Mara Parmegiani Alfonsi, "I segreti della seduzione - Secoli di mutande", Marsilio 1997, 14 novembre 2001
«L’8
luglio del 1809 il ”Corriere delle Dame” pubblicava il figurino di un abito estivo con i mutandoni lunghi fino alla caviglia, invitando le lettrici ad adottarli: ”La moda dei pantaloni è molto comoda e pulita, poichè essa dispensa le donne dal sottanino nella stagione estiva, dal caldo, dalle pulci e dalle mosche”. Lunghe fino al collo del piede, le mutande-calzoni costavano tre zecchini, mentre per acquistare un abito ne bastavano quattro.
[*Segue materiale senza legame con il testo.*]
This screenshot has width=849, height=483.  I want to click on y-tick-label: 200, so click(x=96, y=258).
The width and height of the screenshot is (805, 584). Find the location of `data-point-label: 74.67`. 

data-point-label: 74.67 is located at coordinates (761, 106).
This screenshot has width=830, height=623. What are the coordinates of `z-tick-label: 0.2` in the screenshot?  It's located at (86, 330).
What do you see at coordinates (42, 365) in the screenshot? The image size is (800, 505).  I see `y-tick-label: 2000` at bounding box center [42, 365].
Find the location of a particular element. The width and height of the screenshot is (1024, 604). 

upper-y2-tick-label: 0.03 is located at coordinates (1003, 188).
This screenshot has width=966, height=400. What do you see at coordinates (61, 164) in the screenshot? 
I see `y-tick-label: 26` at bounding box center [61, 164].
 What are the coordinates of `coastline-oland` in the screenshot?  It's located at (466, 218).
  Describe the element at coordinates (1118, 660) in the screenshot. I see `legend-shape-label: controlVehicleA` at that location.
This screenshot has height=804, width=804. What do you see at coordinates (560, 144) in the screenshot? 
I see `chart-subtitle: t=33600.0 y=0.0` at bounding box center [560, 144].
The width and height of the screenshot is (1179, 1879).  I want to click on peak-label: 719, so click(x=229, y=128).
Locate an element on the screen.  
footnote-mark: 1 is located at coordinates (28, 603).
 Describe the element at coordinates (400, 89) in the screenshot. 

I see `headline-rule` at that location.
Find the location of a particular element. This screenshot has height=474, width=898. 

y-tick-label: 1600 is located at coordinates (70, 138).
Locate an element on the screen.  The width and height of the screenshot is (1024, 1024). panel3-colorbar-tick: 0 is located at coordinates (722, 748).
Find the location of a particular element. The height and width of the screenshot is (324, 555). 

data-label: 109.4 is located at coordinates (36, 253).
Tale moda giunta dall’Inghilterra si rivolgeva soprattutto alle bambine, consigliando loro i pantaloni alla turca ”per gli esercizi del salto che si praticano nelle scuole”. E lunghi fino al polpaccio sporgevano dal fondo dei vestiti a crinolina distinguendo le giovanissime dalle fanciulle in età da marito. Ma sul ”Journal des demoiselles” del 1838 si legge: ”La mamma non approverà che una giovinetta porti i pantaloni il giorno in cui ella, compiendo l’atto più augusto della religione, diventa signorina”. Lo stesso giornale, nel 1840, consigliava di portare sotto le larghissime e rigonfie gonne che d’inverno lasciavano passare l’aria raggelando le gambe, non più calzoni ingombra-abiti ma abiti elastici, foderati di ovatta, scesi di 25 centimetri lungo la vita. Contro ”cortine” di tal fatta si scagliò nel 1896 Vacher de Lapouge, medico all’epoca particolarmente noto. All’inizio del secolo, spiegava, le donne avevano ”il collo nudo, le braccia nude, parte del seno nudo. Ignoravano l’uso dei mutandoni, e l’aria circolava sotto le gonne. La decenza di oggi non è più soddisfatta, e l’anemia e la nevrosi trovano in essa un potente ausilio. In questi ultimi trent’anni abbiamo visto generalizzarsi i mutandoni fra le bambine, sotto l’influenza delle suore, pie assassine che preparano le loro allieve per il cielo, l’anemia, la tubercolosi...”».